Functional Signal Processing Using Swift

In this article

As a long-time Core Audio programmer, Apple’s introduction of Swift left me both excited and confused. I was excited by the prospect of a modern language built with performance in mind, but I wasn’t entirely sure how functional programming could apply to “my world.” Fortunately for me, many have explored and conquered this problem set already, so I decided to apply some of what I learned from those projects to the Swift programming language.

Signals

The basic unit of signal processing is, of course, a signal. In Swift, I would declare a signal as follows:

public typealias Signal = Int -> SampleType

You can think of the Signal type as a discrete function in time that returns the value of the signal at that instant in time. In most signal processing texts, this is often denoted as x[t], so it fits my world view.

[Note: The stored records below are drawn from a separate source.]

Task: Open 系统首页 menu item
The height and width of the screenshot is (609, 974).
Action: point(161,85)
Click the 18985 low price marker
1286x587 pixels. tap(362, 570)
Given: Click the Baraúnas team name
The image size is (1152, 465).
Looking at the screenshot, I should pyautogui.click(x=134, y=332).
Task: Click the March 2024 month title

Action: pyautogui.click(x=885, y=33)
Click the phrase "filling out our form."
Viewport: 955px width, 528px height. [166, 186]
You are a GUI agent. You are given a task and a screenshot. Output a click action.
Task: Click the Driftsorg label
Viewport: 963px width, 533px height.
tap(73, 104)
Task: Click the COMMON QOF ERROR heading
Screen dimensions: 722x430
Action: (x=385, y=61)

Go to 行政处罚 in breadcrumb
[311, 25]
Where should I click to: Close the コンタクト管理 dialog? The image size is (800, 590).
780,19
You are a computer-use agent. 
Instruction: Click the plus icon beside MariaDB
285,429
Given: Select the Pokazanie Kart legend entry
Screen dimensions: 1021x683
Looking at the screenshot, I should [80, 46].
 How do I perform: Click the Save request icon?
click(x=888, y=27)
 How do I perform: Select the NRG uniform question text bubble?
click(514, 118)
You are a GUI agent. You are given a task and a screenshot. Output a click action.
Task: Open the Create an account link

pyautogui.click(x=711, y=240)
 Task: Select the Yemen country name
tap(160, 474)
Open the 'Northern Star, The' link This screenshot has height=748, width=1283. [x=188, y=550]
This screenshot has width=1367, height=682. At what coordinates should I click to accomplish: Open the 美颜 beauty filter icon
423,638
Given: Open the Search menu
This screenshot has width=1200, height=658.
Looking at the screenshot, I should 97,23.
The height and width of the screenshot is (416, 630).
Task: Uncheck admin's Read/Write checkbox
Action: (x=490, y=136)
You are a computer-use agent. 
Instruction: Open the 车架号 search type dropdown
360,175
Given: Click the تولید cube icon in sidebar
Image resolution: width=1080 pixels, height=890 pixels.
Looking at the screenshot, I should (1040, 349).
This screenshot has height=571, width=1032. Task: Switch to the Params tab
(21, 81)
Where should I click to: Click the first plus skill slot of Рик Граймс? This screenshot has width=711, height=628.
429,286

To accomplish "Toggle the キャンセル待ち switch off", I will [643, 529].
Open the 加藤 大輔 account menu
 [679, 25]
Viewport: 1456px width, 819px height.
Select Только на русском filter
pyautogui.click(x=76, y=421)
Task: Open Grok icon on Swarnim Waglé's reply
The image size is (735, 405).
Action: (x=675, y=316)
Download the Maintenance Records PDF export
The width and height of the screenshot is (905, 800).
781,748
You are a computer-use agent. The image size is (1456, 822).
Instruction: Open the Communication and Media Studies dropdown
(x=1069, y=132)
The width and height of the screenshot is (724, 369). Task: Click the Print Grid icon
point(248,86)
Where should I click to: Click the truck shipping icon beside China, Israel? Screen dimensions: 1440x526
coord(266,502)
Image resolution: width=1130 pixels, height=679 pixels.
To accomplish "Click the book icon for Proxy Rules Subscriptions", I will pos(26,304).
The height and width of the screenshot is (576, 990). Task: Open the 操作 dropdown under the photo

Let’s define a sine wave at a given frequency:

public func sineWave(sampleRate: Int, frequency: ParameterType) -> Signal {
    let phi = frequency / ParameterType(sampleRate)
    return { i in
        return SampleType(sin(2.0 * ParameterType(i) * phi * ParameterType(M_PI)))
    }
}

The sineWave function returns a Signal, which itself is a function that converts sample indices into output samples. I refer to these “inputless” signals as generators, since they generate signals out of nothing.

But I thought we were talking about signal processing? How do we modify a signal?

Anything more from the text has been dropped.